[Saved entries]

┏━━

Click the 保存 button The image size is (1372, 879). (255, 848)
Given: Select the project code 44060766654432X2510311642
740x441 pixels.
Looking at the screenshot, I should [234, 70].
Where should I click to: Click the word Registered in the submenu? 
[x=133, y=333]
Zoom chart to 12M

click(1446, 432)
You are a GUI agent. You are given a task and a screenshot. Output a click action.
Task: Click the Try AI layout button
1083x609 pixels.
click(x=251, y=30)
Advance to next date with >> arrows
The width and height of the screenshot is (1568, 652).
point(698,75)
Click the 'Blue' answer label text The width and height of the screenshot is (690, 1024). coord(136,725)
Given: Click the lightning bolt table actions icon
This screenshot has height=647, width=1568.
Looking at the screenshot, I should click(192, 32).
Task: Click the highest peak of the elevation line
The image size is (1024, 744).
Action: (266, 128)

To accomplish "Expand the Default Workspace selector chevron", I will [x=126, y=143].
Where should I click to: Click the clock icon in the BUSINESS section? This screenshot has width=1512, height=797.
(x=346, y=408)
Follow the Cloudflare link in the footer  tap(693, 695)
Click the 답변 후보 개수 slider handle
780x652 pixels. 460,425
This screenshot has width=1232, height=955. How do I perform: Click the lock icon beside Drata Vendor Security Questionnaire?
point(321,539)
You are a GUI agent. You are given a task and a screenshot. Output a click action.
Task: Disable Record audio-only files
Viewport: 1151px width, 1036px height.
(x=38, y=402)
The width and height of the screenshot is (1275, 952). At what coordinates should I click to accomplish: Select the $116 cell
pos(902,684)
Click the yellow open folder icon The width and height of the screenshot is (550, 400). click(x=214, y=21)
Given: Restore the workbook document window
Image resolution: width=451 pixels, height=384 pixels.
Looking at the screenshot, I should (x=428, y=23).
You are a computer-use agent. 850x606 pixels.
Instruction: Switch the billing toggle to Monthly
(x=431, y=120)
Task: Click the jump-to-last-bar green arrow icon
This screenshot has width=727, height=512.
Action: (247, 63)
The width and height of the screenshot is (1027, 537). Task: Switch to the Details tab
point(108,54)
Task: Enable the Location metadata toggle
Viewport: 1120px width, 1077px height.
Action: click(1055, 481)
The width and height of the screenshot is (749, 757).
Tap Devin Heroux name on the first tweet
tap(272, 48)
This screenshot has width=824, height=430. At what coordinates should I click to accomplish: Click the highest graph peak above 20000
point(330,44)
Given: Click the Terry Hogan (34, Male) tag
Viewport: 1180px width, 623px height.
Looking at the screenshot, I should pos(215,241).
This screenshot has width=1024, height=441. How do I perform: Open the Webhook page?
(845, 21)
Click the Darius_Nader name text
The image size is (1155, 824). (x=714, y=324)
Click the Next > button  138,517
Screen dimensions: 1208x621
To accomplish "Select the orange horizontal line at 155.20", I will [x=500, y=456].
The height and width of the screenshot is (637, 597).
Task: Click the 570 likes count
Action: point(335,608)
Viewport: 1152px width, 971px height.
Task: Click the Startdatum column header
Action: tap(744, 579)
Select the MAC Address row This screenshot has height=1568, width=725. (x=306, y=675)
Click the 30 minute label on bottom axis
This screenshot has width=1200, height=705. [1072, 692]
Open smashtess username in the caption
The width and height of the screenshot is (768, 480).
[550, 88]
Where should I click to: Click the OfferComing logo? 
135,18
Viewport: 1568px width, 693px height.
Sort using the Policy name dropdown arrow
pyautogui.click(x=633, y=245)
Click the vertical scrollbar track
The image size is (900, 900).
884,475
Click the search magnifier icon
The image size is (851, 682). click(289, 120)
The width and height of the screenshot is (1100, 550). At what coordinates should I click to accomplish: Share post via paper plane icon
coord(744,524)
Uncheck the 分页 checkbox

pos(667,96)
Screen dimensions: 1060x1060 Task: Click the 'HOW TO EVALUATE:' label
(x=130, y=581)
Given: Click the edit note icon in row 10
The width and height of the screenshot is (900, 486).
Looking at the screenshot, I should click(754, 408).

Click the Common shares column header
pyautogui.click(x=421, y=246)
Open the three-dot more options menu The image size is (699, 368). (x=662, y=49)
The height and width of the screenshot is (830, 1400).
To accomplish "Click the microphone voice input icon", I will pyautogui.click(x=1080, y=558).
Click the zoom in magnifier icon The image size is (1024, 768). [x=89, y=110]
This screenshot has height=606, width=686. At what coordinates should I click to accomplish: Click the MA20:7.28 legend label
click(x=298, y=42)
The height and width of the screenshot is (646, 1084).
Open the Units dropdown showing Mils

┗━━

**Description of the task**. Give the entries again in full, exactly as they are written.

**Exercise result**.
Click the 保存 button The image size is (1372, 879). (255, 848)
Given: Select the project code 44060766654432X2510311642
740x441 pixels.
Looking at the screenshot, I should [234, 70].
Where should I click to: Click the word Registered in the submenu? 
[x=133, y=333]
Zoom chart to 12M

click(1446, 432)
You are a GUI agent. You are given a task and a screenshot. Output a click action.
Task: Click the Try AI layout button
1083x609 pixels.
click(x=251, y=30)
Advance to next date with >> arrows
The width and height of the screenshot is (1568, 652).
point(698,75)
Click the 'Blue' answer label text The width and height of the screenshot is (690, 1024). coord(136,725)
Given: Click the lightning bolt table actions icon
This screenshot has height=647, width=1568.
Looking at the screenshot, I should click(192, 32).
Task: Click the highest peak of the elevation line
The image size is (1024, 744).
Action: (266, 128)

To accomplish "Expand the Default Workspace selector chevron", I will [x=126, y=143].
Where should I click to: Click the clock icon in the BUSINESS section? This screenshot has width=1512, height=797.
(x=346, y=408)
Follow the Cloudflare link in the footer  tap(693, 695)
Click the 답변 후보 개수 slider handle
780x652 pixels. 460,425
This screenshot has width=1232, height=955. How do I perform: Click the lock icon beside Drata Vendor Security Questionnaire?
point(321,539)
You are a GUI agent. You are given a task and a screenshot. Output a click action.
Task: Disable Record audio-only files
Viewport: 1151px width, 1036px height.
(x=38, y=402)
The width and height of the screenshot is (1275, 952). At what coordinates should I click to accomplish: Select the $116 cell
pos(902,684)
Click the yellow open folder icon The width and height of the screenshot is (550, 400). click(x=214, y=21)
Given: Restore the workbook document window
Image resolution: width=451 pixels, height=384 pixels.
Looking at the screenshot, I should (x=428, y=23).
You are a computer-use agent. 850x606 pixels.
Instruction: Switch the billing toggle to Monthly
(x=431, y=120)
Task: Click the jump-to-last-bar green arrow icon
This screenshot has width=727, height=512.
Action: (247, 63)
The width and height of the screenshot is (1027, 537). Task: Switch to the Details tab
point(108,54)
Task: Enable the Location metadata toggle
Viewport: 1120px width, 1077px height.
Action: click(1055, 481)
The width and height of the screenshot is (749, 757).
Tap Devin Heroux name on the first tweet
tap(272, 48)
This screenshot has width=824, height=430. At what coordinates should I click to accomplish: Click the highest graph peak above 20000
point(330,44)
Given: Click the Terry Hogan (34, Male) tag
Viewport: 1180px width, 623px height.
Looking at the screenshot, I should pos(215,241).
This screenshot has width=1024, height=441. How do I perform: Open the Webhook page?
(845, 21)
Click the Darius_Nader name text
The image size is (1155, 824). (x=714, y=324)
Click the Next > button  138,517
Screen dimensions: 1208x621
To accomplish "Select the orange horizontal line at 155.20", I will [x=500, y=456].
The height and width of the screenshot is (637, 597).
Task: Click the 570 likes count
Action: point(335,608)
Viewport: 1152px width, 971px height.
Task: Click the Startdatum column header
Action: tap(744, 579)
Select the MAC Address row This screenshot has height=1568, width=725. (x=306, y=675)
Click the 30 minute label on bottom axis
This screenshot has width=1200, height=705. [1072, 692]
Open smashtess username in the caption
The width and height of the screenshot is (768, 480).
[550, 88]
Where should I click to: Click the OfferComing logo? 
135,18
Viewport: 1568px width, 693px height.
Sort using the Policy name dropdown arrow
pyautogui.click(x=633, y=245)
Click the vertical scrollbar track
The image size is (900, 900).
884,475
Click the search magnifier icon
The image size is (851, 682). click(289, 120)
The width and height of the screenshot is (1100, 550). At what coordinates should I click to accomplish: Share post via paper plane icon
coord(744,524)
Uncheck the 分页 checkbox

pos(667,96)
Screen dimensions: 1060x1060 Task: Click the 'HOW TO EVALUATE:' label
(x=130, y=581)
Given: Click the edit note icon in row 10
The width and height of the screenshot is (900, 486).
Looking at the screenshot, I should click(754, 408).

Click the Common shares column header
pyautogui.click(x=421, y=246)
Open the three-dot more options menu The image size is (699, 368). (x=662, y=49)
The height and width of the screenshot is (830, 1400).
To accomplish "Click the microphone voice input icon", I will pyautogui.click(x=1080, y=558).
Click the zoom in magnifier icon The image size is (1024, 768). [x=89, y=110]
This screenshot has height=606, width=686. At what coordinates should I click to accomplish: Click the MA20:7.28 legend label
click(x=298, y=42)
The height and width of the screenshot is (646, 1084).
Open the Units dropdown showing Mils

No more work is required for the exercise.